I'm with you on keeping a wary eye in this case. Within the last 6 months, the OD association in my state recently changed from the "<State> optometric association" to the "<state> optometric physician association" and began offering both lecture and lab courses in anterior segment laser work and some basic surgical technique courses: suturing, post-op care, wound healing. Ordinarily the name change wouldn't even register on my give-a-damn meter, but given how this happened at the exact same time as all these classes on surgical techniques I do find it a bit worrisome.

However, ODs Rx'ing Latisse shouldn't even register on your radar.
 
Were you saying something medstudent:
http://www.msnbc.msn.com/id/37136268/ns/health-more_health_news/

Needle error puts 50 people at risk in N.M.

Med students improperly prick multiple patients while testing blood sugar

By Susan Montoya Bryan
APTRANS.gif

updated 1 hour, 43 minutes ago

ALBUQUERQUE, N.M. - A group of New Mexico medical school students failed to properly change needles on devices used for blood glucose testing, and now officials say a few dozen people might be at risk for contracting serious diseases....

Students from UNM's physician assistant program conducted the free blood sugar tests during the cultural center's American Indian Week Pueblo Days. The center's visitor list for that Saturday included more than 1,600 people from across the nation and abroad &#8212; including Canada, Italy, Sweden and Germany.

It was PA students.

If you're going to try and use an article, I'd suggest you actually READ the article next time. PA student =/= medical student. (Good catch CT)

And please stop bashing medical students. You're a practicing OD, I'd have thought such behavior was beneath you. You don't see any MDs going out of their way to insult OD students.
 
Because it saves the patient a trip to another doctor which takes both time and money. Because they might be better trained in this drug than the other doctor the patient is seeing. Because it might be a 4-6 month wait to see an MD to get the Rx. Because there's no reason for them not to do it.

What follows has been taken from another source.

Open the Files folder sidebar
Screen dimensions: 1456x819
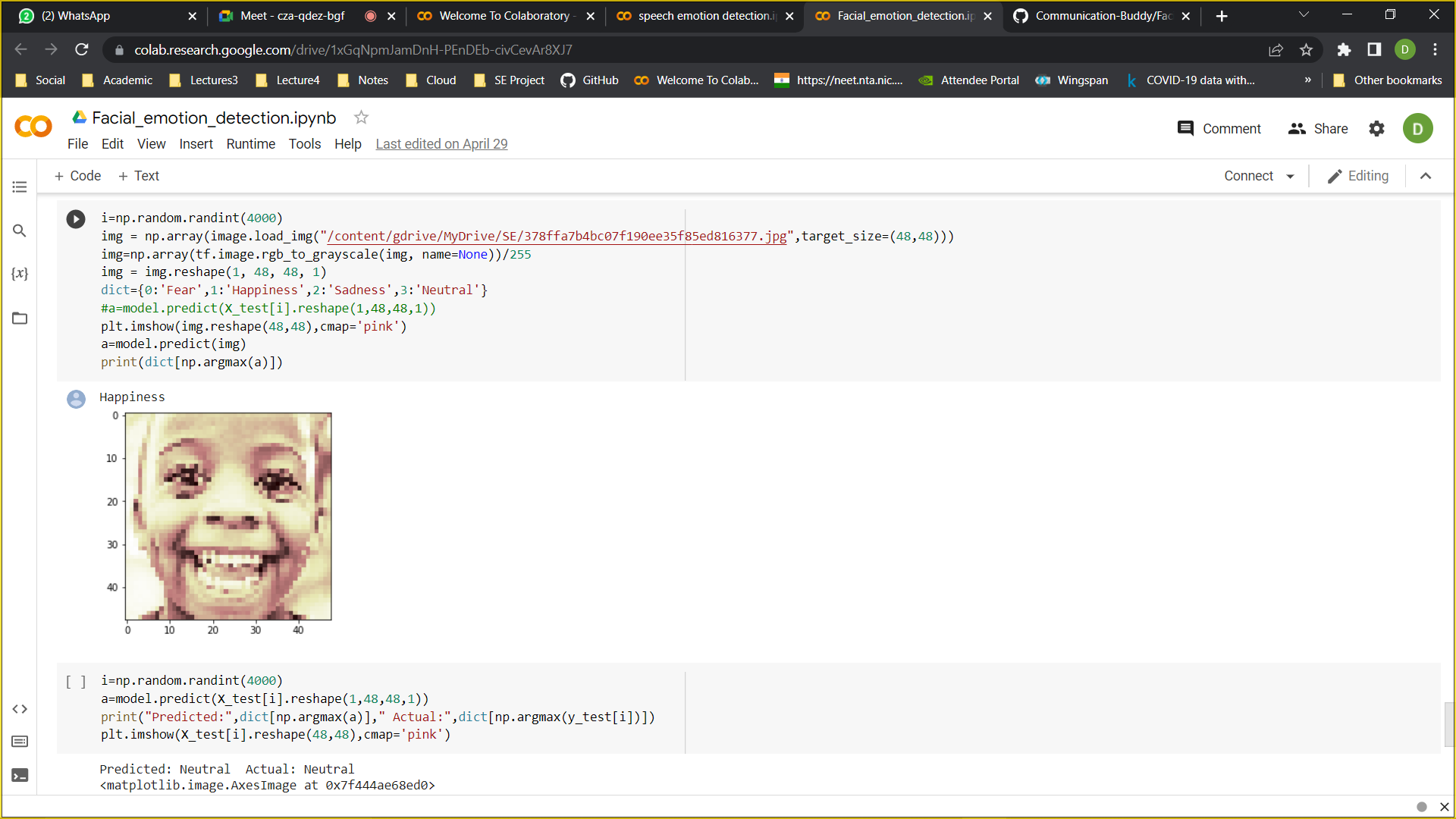20,318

I'm with you on keeping a wary eye in this case. Within the last 6 months, the OD association in my state recently changed from the "<State> optometric association" to the "<state> optometric physician association" and began offering both lecture and lab courses in anterior segment laser work and some basic surgical technique courses: suturing, post-op care, wound healing. Ordinarily the name change wouldn't even register on my give-a-damn meter, but given how this happened at the exact same time as all these classes on surgical techniques I do find it a bit worrisome.

However, ODs Rx'ing Latisse shouldn't even register on your radar.

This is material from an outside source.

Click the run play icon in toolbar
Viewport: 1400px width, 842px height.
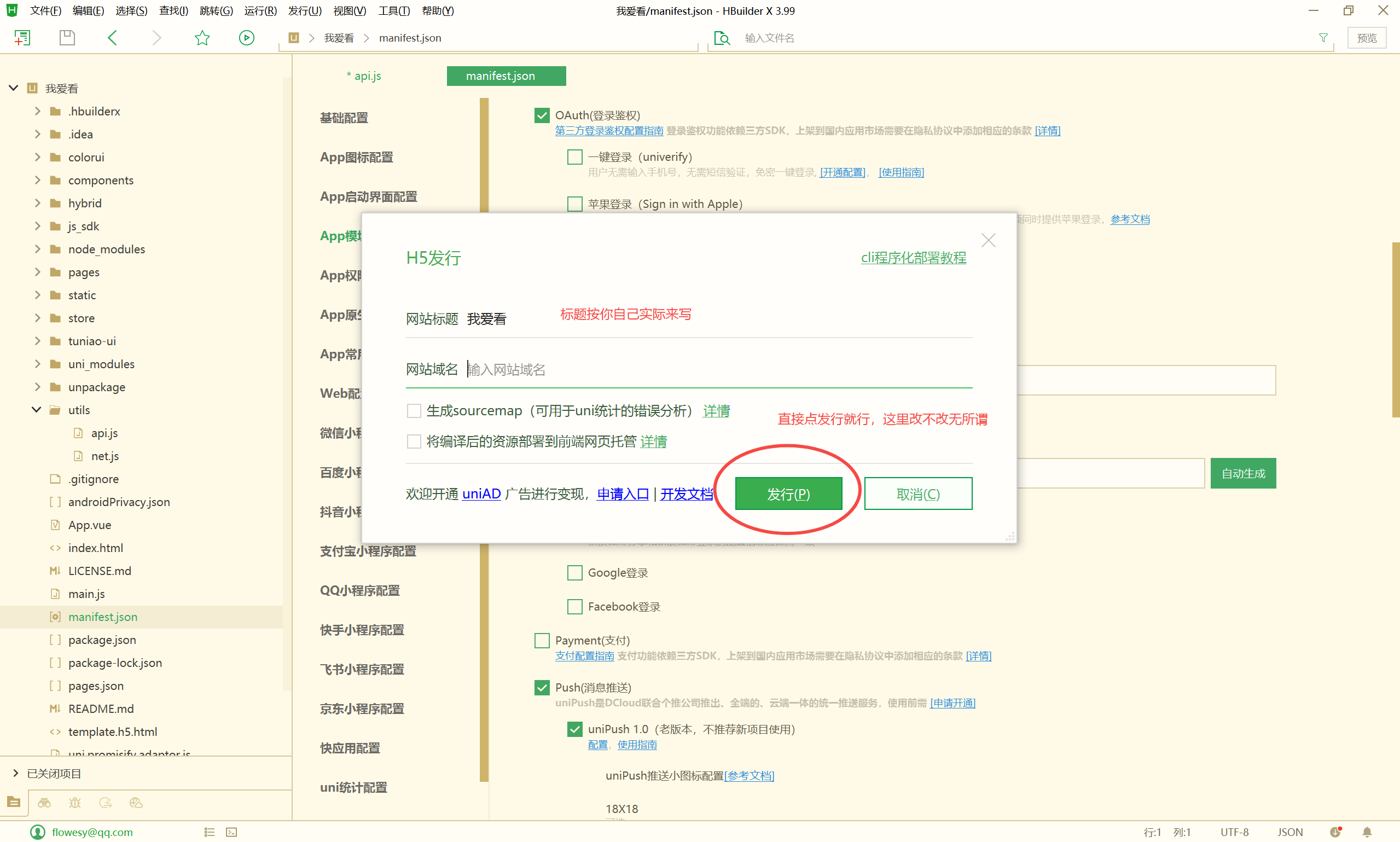coord(246,38)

It's not that this is a huge issue in and of itself. It's scope creep. It starts out as we need XYZ to be more effective or to treat the underserved, in the end it's cosmetics and lasers aimed at the upmarket. The people who are being benefitted can afford to wait, it's nonessential. If not you wind up with what we have in FL for pods, the scope creep started small and now is knees on bone and the hip on flesh. Compare this to the rest of the nation where it's the ankle. Or look at the OK case, it's all the same issue at heart.